Although, it is easy to see a celebrity culture as actively encouraging, constructing the cult of perfection and success by producing beautiful models, successful film stars, singers and sportsmen. Scandals about celebrities are highlighted, reported as a means of debunking the myth of human perfection. Furthermore, audiences always look for stories that spark their curiosity and interest. According to Tyler Cowen, all forms of sorts of behaviors both good and bad are used to attract fans.
Right or wrong are blurred and subsumed into the general category of a publicity folder (Cowen 2000: 17). Society often tends to want to hear about someone getting a divorce, getting arrested instead of stories about someone donating money to a charity or saving someone life; stories like that do not make the front page of the tabloids at the grocery stores. Fans might pay attention to the stories about a celebrity donating or saving someone life, but might not spark the interest of individuals whom are not fans of the particular celebrity.
Seeing a tabloids headlining “Chris Brown abusing Rihanna and Rihanna getting back together with Chris brown” can definitely spark curiosity and interest. Hence, this headline can attract attention from a variety of different audiences whom shares different views and belief on the subject. These headlines fans of Chris Brown, fans of Rihanna and also the interest of those who are not fans of neither celebrities. Of course, these headlines will have hundred bloggers writing tortured messages about how concerned they are for Rihanna and the message she is sending to her leagues of fans.
Stories about celebrities’ life and mistakes are all very entertaining. For example Lindsay Lohan’s drug addictions, Kim Kardashian’s reason for being famous, and Charlie Sheen crazy personality. Stories about these celebrities’ scandalous lives are engaging, stimulating and attract countless numbers of audiences. In conclusion, scandals about celebrities attract high audience interest because fans of the celebrity are not the only paying close attention to these scandals. People pay more attention to celebrities when they do something bad without even ealizing that they are doing so. While people are trying to raise a major point about how a celebrity action is immoral, incorrect, offensive, or corrupting, the rest of society are just giving it attention, increasing how well-known it is, and arousing people’s natural curiosity as to why it is so offensive. Certain fans idealize a celebrity, but there are those individuals whom take pleasure in judging them by especially harsh and oversimplified standard (Cowen 2000, 70).

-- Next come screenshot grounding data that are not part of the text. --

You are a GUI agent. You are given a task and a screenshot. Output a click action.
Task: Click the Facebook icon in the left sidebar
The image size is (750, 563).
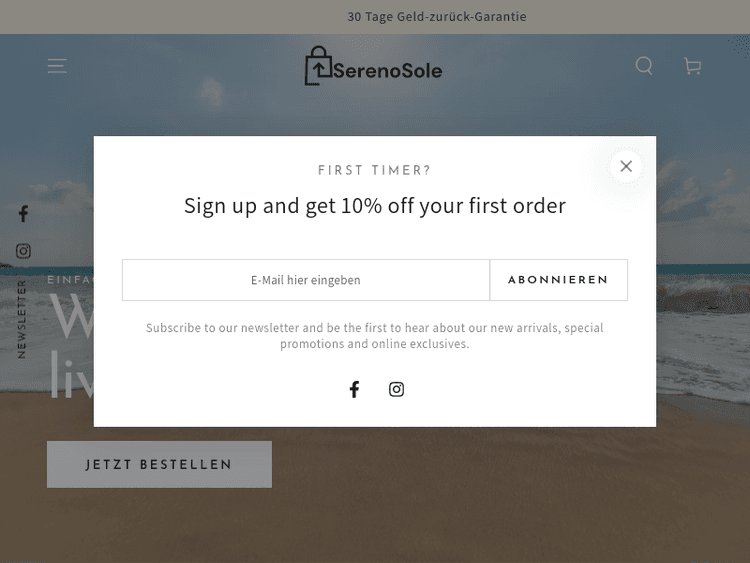coord(23,214)
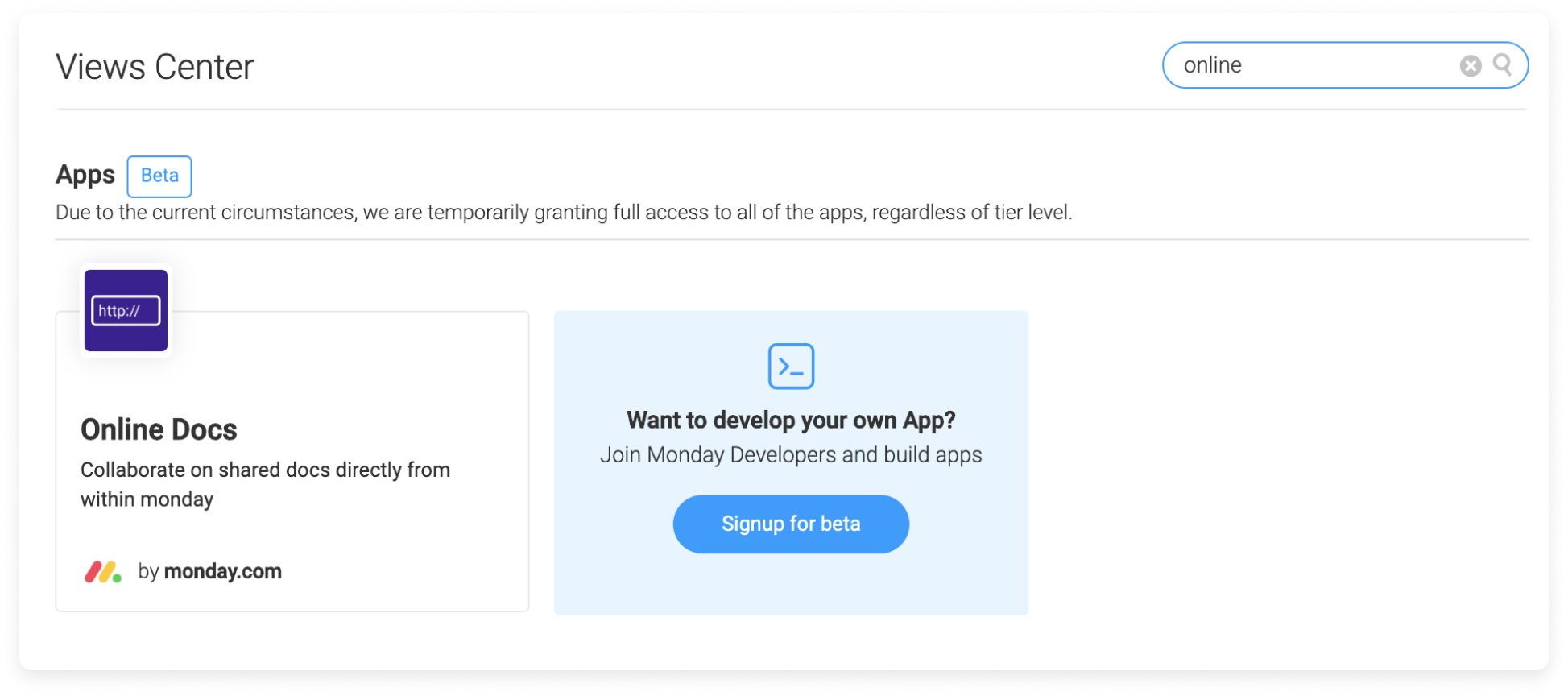Click the terminal prompt developer icon
Screen dimensions: 1568x696
coord(791,367)
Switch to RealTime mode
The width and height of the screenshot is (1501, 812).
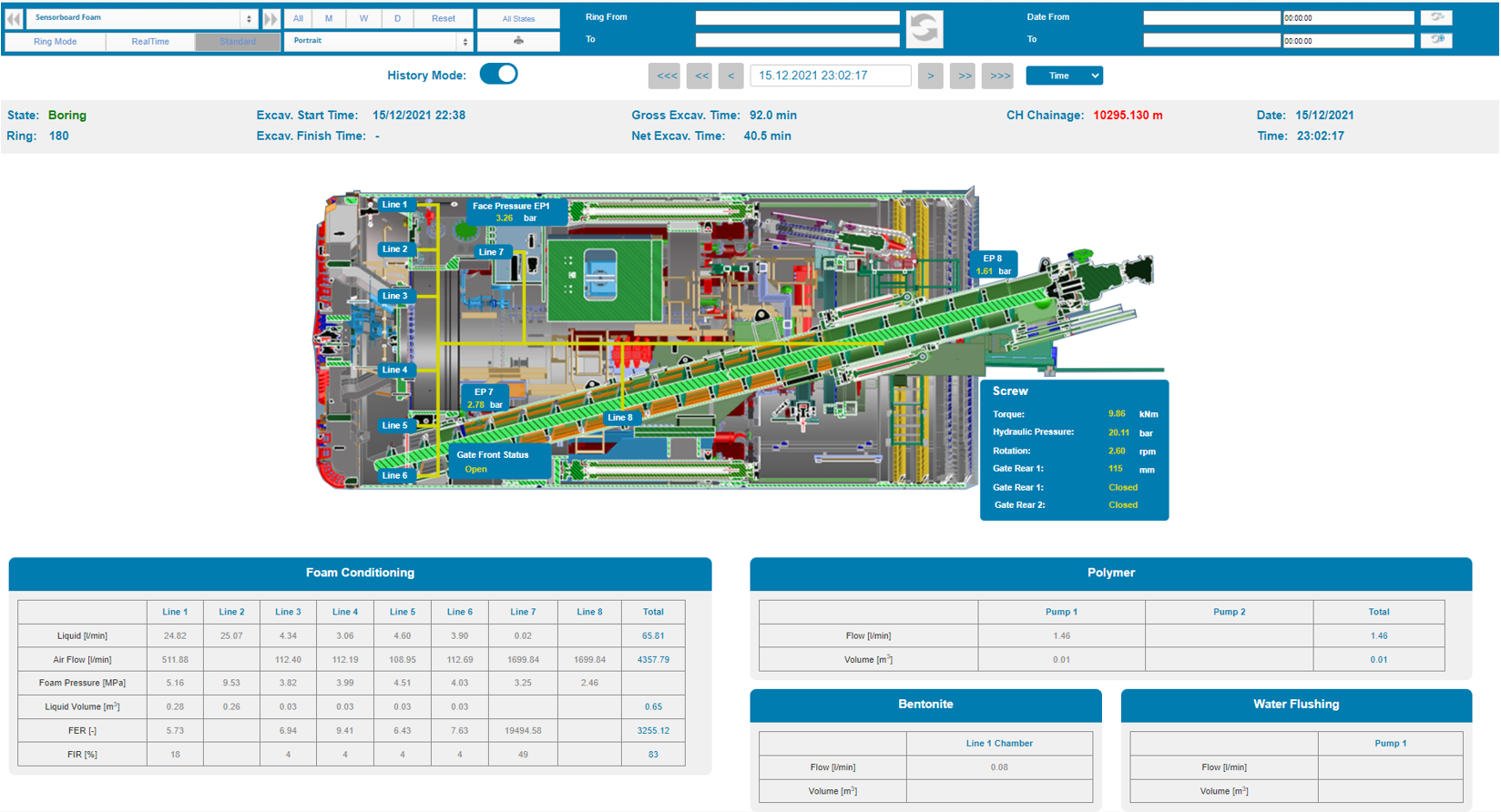(x=150, y=42)
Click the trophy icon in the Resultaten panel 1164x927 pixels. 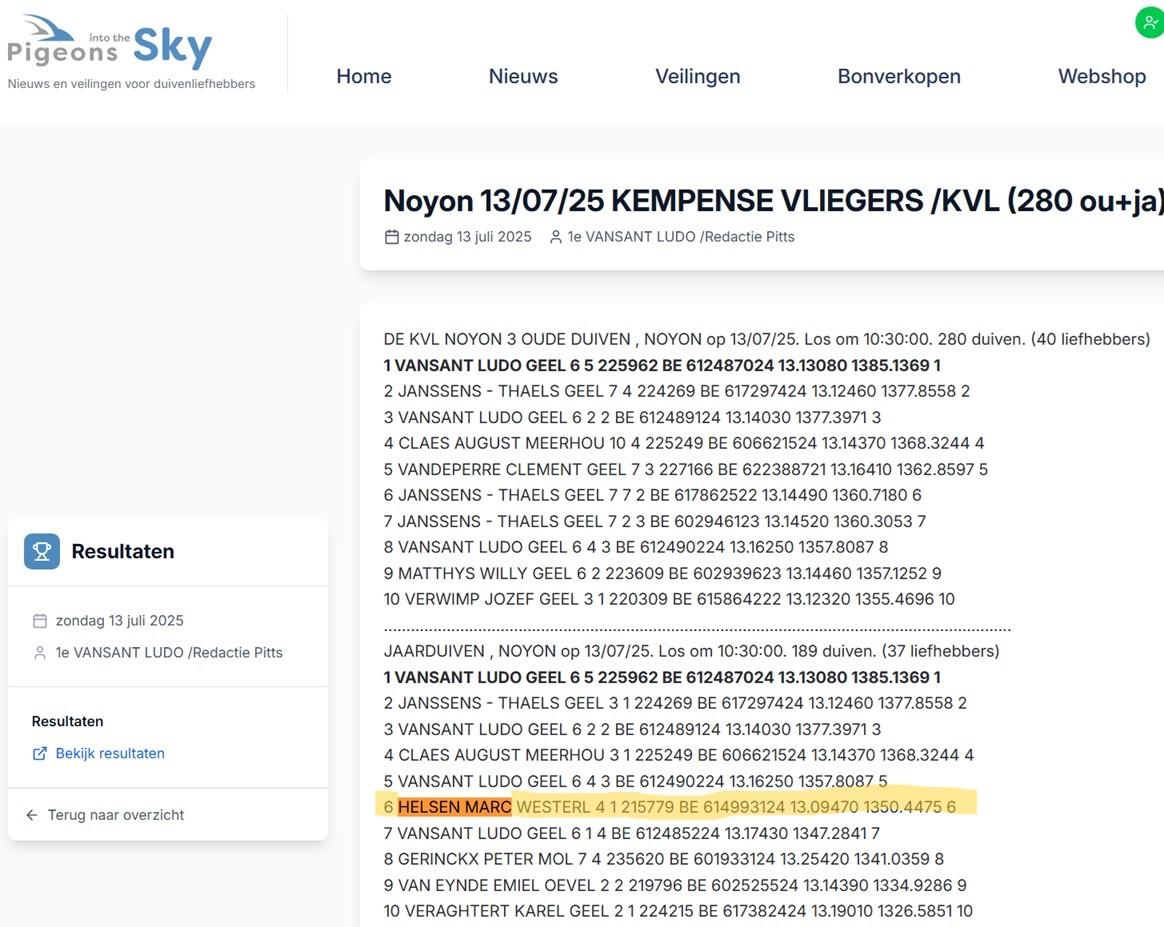pos(41,551)
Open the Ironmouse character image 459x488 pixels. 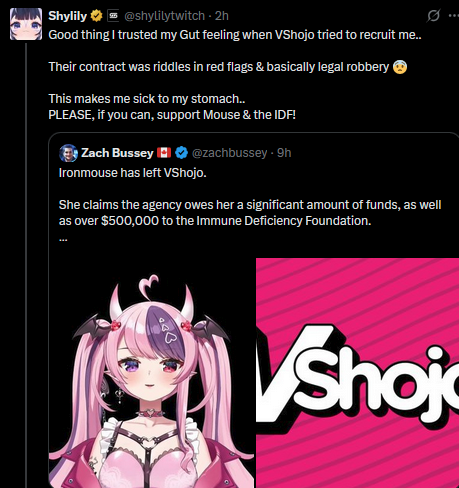point(151,373)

Citation Page Pramod, Nayard. Seeing Stars: Spectacle, Society and celebrity culture: SAGE, 2009. Print Bird, Elizabeth. The audience in Everyday Life: Living in a media World. Routledge, 2003. Print Cowen, Tyler. What Price Fame? Harvard 1999. Print Gilbert J. Small Faces: The Tyranny of Celebrity in Post-Oedipal Culture. Mediactive 2004. Print Gies, Lieve. “Stars Behaving Badly. ” Feminist Media Studies 11. 3 (2011): 347-361. Communication ; Mass Media Complete. Web. 24 Mar. 2013.